Provided data »
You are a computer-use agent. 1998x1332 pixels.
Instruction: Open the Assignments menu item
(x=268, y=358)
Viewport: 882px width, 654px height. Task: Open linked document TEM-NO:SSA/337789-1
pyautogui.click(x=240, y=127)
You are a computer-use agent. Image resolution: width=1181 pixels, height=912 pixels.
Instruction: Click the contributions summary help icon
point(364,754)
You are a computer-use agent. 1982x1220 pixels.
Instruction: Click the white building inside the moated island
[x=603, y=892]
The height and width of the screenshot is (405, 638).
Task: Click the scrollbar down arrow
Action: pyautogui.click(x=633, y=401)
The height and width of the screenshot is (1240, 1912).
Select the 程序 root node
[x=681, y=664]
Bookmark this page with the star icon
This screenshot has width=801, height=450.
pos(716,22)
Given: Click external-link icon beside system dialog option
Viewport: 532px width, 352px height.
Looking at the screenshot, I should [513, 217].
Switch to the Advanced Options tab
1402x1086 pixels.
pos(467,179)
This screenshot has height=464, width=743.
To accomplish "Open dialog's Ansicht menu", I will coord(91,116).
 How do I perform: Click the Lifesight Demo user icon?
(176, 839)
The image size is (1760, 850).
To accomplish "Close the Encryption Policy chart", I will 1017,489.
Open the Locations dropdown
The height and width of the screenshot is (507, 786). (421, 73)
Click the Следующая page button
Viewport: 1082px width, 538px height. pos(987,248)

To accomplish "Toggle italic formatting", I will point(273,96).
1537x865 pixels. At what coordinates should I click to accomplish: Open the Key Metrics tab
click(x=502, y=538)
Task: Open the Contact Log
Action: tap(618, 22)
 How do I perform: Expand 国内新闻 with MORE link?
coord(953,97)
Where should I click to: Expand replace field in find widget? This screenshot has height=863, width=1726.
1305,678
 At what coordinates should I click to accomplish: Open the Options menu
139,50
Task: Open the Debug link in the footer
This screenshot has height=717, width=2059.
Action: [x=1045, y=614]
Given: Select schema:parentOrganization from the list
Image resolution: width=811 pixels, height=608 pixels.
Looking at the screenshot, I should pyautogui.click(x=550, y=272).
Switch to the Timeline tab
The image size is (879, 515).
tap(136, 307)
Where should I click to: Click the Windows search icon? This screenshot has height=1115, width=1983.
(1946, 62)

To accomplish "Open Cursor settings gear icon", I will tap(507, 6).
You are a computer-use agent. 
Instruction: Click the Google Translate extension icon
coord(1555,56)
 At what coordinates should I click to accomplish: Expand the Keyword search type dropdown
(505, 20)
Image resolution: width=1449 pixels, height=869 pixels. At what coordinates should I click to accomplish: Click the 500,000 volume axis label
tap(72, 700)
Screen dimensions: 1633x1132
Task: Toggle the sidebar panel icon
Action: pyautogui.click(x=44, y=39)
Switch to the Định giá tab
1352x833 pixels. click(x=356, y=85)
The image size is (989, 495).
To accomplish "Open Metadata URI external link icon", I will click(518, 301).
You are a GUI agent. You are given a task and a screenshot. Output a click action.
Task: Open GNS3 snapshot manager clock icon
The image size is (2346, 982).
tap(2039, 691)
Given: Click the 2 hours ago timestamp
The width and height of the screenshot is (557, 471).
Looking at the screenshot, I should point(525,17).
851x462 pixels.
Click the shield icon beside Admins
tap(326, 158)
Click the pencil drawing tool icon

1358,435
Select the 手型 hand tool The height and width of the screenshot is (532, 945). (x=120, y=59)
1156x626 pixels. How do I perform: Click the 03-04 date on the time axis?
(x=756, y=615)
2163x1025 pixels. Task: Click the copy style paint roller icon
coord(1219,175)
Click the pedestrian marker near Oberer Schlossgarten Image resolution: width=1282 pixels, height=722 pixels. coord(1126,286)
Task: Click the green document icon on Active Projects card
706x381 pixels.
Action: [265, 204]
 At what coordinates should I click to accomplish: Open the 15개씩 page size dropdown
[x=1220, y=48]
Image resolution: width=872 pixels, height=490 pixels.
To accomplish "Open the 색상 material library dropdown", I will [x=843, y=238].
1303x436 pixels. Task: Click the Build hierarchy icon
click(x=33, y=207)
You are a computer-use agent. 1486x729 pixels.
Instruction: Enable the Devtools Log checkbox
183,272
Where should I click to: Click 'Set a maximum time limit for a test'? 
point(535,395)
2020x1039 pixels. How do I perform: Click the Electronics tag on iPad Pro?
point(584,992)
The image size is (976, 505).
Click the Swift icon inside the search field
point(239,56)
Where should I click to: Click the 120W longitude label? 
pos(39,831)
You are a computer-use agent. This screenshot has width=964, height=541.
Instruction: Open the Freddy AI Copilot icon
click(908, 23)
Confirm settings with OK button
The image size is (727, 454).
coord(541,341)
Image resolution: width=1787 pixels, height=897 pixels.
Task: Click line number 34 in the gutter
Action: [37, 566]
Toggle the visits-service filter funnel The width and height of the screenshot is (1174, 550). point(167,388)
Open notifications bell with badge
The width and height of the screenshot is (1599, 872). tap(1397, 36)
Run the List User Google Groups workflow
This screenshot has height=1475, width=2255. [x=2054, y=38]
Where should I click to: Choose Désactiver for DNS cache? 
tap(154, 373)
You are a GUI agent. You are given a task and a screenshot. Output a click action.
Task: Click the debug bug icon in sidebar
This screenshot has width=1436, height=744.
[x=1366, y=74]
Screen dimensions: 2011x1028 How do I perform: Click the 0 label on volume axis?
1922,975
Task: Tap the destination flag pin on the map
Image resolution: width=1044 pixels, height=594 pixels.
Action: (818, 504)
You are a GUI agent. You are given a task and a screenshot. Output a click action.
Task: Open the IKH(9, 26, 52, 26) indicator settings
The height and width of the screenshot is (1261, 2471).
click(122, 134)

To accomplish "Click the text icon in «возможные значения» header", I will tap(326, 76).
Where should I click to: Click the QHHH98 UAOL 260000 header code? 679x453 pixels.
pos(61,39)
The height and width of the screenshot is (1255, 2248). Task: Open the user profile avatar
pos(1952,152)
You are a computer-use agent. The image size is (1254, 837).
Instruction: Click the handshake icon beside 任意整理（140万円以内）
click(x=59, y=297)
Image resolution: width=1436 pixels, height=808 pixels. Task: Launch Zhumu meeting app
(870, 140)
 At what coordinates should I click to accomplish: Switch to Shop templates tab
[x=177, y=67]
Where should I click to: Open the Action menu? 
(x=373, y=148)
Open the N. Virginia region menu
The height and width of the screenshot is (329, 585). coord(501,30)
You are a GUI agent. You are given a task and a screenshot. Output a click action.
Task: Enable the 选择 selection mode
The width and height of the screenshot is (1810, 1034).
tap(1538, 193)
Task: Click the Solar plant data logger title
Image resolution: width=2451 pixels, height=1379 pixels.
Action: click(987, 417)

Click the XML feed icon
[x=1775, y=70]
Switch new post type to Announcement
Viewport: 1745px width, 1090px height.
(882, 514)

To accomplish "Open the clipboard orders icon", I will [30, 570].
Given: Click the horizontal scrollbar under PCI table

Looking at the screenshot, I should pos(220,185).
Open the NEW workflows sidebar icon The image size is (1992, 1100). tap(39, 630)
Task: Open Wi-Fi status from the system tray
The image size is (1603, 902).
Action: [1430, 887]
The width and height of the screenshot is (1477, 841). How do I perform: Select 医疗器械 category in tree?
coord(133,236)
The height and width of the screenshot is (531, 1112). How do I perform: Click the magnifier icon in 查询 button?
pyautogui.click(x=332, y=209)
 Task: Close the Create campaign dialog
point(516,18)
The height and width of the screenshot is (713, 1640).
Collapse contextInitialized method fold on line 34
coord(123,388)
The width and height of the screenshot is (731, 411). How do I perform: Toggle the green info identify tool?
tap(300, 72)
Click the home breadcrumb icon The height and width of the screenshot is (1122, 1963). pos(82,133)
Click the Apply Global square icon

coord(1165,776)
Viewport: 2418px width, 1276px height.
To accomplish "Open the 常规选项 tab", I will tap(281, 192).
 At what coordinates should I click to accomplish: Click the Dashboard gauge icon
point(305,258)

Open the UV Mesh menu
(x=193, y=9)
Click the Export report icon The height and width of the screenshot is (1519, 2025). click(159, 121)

Work item » Copy out every line in the records where the word "from" is found.

Result for this exercise »
Given: Select schema:parentOrganization from the list
Task: Open Wi-Fi status from the system tray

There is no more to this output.